START SOURCE RECORDS

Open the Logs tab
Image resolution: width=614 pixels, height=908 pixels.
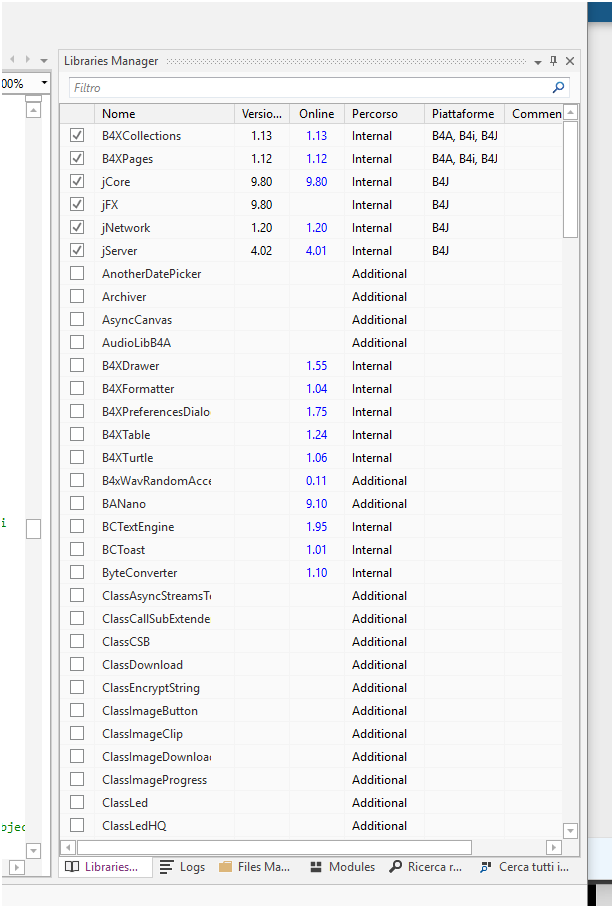[182, 867]
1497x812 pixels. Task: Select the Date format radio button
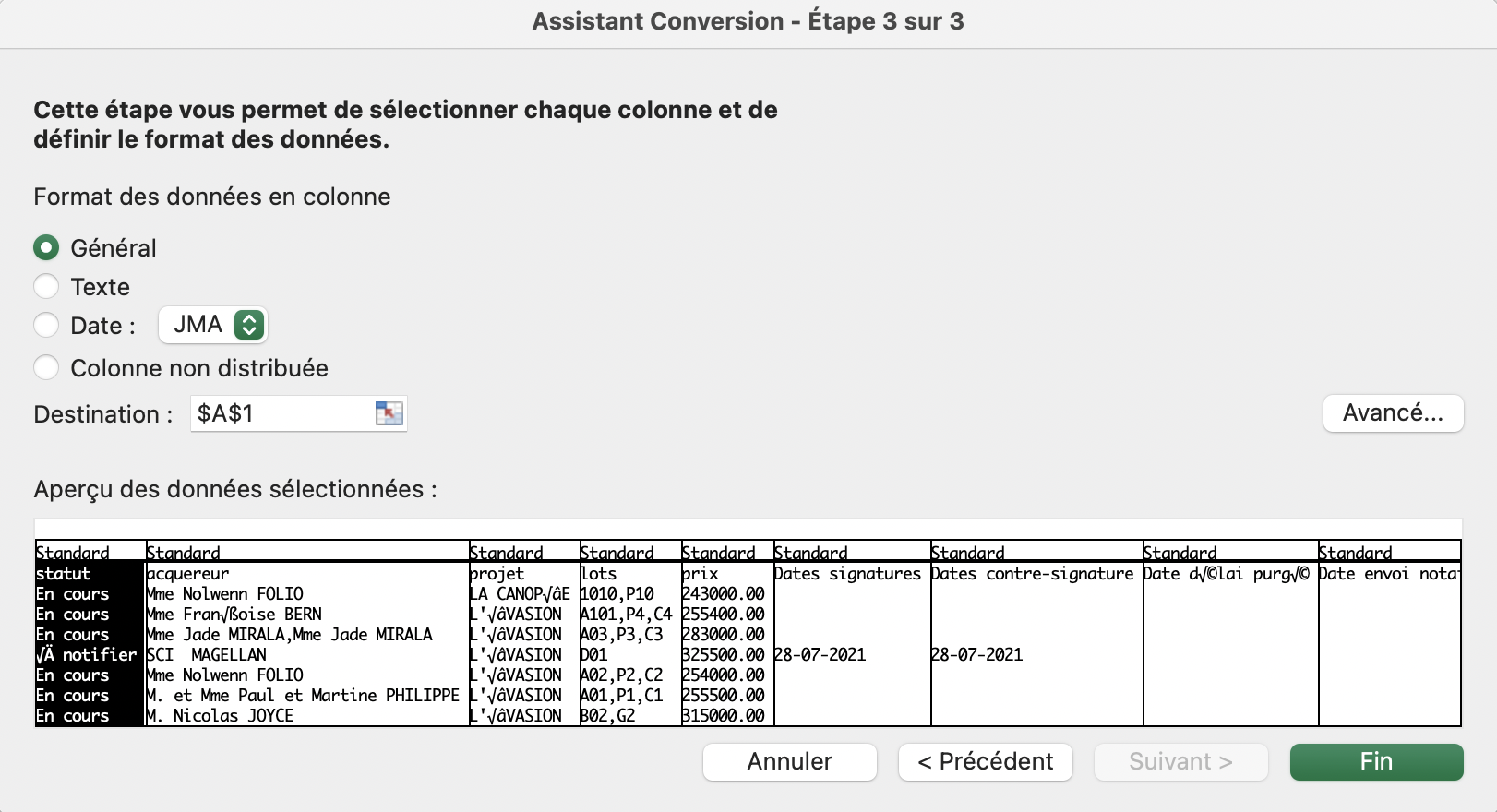click(46, 326)
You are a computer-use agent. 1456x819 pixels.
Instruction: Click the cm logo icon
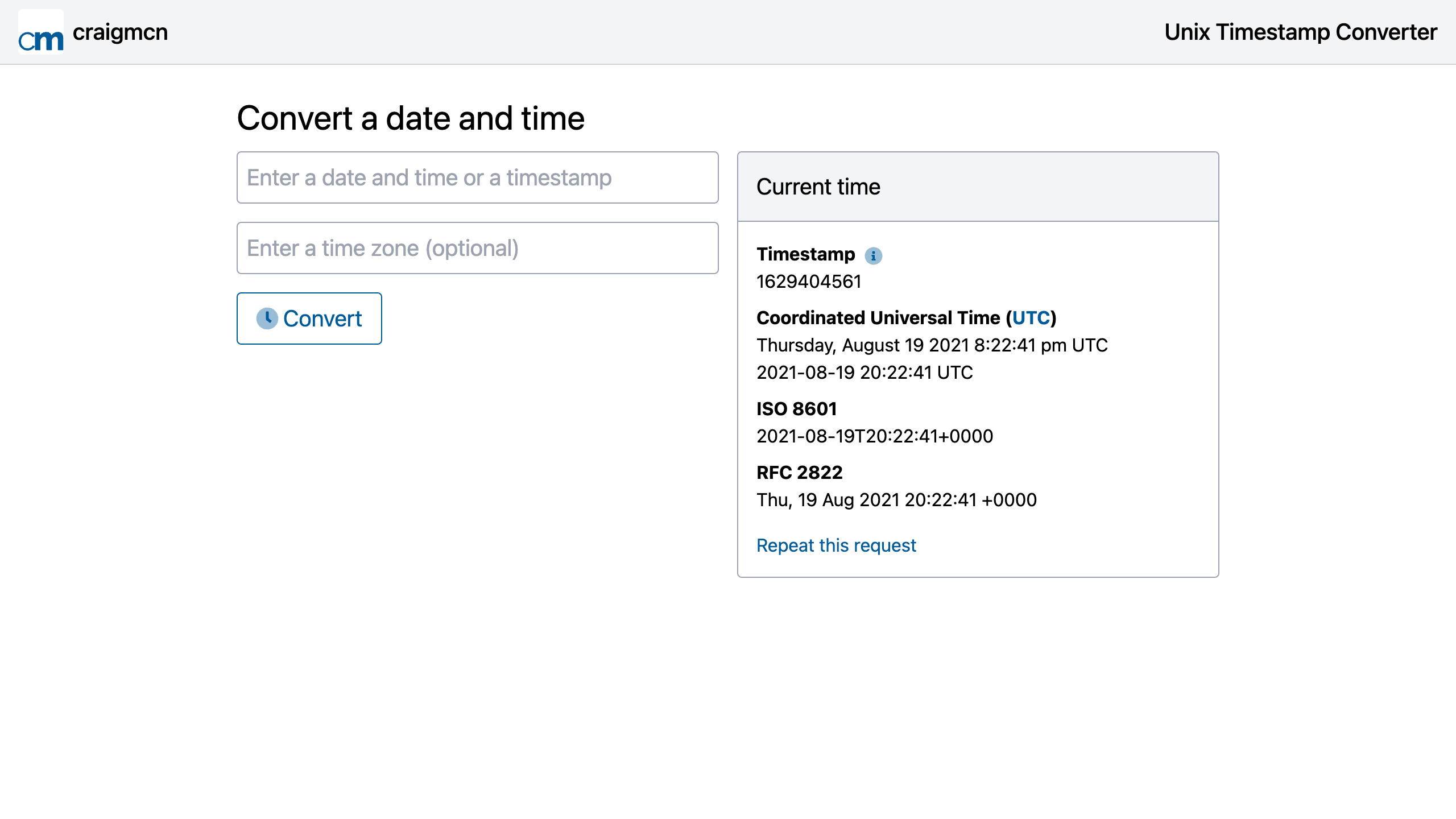click(x=41, y=32)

END SOURCE RECORDS

ACTION ITEM » Your copy must reproduce the entries above in full, without their pictures.

PROBLEM SOLUTION »
Open the Logs tab
Image resolution: width=614 pixels, height=908 pixels.
[182, 867]
1497x812 pixels. Task: Select the Date format radio button
click(46, 326)
You are a computer-use agent. 1456x819 pixels.
Instruction: Click the cm logo icon
click(x=41, y=32)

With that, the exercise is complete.